Порой он был не уверен в себе, а порой хвастлив («Одна часть меня считает, что я неудачник, другая — что я Господь всемогущий»). Он доверял и верил, но часто — и, как оказалось, пророчески — говорил о своем недоверии и паранойе («Паранойя, — заметил он как-то, — это обострившаяся бдительность»). В какой-то момент он казался упрямым и в то же время был поразительно гибок, что позволяло ему продвигаться вперед, рисковать как в личной, так и в творческой жизни и жить сегодняшним днем («Одни люди будто бы вечно играют в пинг-понг, другие копаются в прошлом… Кто-то прикладывает все усилия, лишь бы не быть здесь и сейчас… Я же не верю во вчерашний день»[13]). И наконец, он был лидером, который отказался от короны и империи, чтобы остаться честным перед самим собой («Трудно ощущать себя Цезарем, которому все вокруг говорят, какой он прекрасный, заваливают его подарками и приводят девочек, а он хочет просто вырваться из всего этого и сказать: „Я не хочу быть королем, я хочу быть настоящим“»). И именно та самая девчонка, что вошла в его жизнь, стала его учителем и духовным наставником. Как в песне One Day (at a Time), он был рыбой, а она — морем, он был яблоком, а она — деревом, он был дверью, а она — ключом. Проще говоря, Йоко позволила Джону стать тем, кем он был на самом деле.
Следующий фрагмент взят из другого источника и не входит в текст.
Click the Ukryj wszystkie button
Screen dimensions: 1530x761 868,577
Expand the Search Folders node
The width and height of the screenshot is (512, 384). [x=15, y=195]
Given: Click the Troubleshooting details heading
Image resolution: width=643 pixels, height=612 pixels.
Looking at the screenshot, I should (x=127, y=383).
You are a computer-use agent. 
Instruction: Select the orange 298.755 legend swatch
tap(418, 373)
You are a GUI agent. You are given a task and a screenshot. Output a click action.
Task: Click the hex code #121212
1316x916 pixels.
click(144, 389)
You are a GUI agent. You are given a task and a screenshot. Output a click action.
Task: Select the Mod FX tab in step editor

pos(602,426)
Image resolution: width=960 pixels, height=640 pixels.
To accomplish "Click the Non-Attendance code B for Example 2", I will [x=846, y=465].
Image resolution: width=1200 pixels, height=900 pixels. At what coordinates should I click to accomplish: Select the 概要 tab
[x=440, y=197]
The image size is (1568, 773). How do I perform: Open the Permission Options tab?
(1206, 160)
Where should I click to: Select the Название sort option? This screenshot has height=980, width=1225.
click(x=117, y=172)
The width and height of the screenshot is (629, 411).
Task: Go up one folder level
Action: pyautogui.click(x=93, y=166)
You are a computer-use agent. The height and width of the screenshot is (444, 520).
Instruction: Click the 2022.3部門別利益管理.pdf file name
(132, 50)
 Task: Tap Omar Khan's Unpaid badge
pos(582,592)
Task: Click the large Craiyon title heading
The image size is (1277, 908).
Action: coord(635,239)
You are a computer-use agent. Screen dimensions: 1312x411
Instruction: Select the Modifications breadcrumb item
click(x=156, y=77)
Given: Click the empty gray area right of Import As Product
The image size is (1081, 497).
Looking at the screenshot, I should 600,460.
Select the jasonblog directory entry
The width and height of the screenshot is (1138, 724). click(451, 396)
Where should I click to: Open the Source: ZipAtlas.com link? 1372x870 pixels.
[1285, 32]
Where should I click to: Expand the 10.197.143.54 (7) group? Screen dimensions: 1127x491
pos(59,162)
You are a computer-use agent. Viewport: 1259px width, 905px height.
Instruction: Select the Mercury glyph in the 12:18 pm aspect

«Два разума, одна судьба» — так Джон описывал их с Йоко взаимоотношения. Вместе они пытались воссоздать рай на земле — «Просто мальчик и девочка, старающиеся изменить целый мир»,[14] пел Джон об их с Йоко отношениях в песне Isolation, — и приглашали всех и каждого в совместное путешествие. Многие — ворчливые циники и обиженные фанаты Beatles, мечтавшие лишь о собственном Джоне, — глумились и отказывались от приглашения.
Но попытки изменить мир, избавляясь от одежды, встречаясь с журналистами не вылезая из кровати и посылая сильным мира сего желуди по почте (в сопроводительном письме была просьба посадить их в саду и «вырастить два дуба ради мира»), не очень-то убеждали мир в важности идей двух великих романтиков. Едва ли можно представить себе подвыпившего Тристана распевающим своей возлюбленной: «О Изольда!», но Джон написал песню Oh Yoko, в которой, как в бреду, выкрикивал ее имя «в облаках», «в ванне», «во время бритья». Это был тот самый подкупающе наивный и забавный способ Джона и Йоко жить, сделавший их подлинными романтическими влюбленными, — только два дурака могут так любить!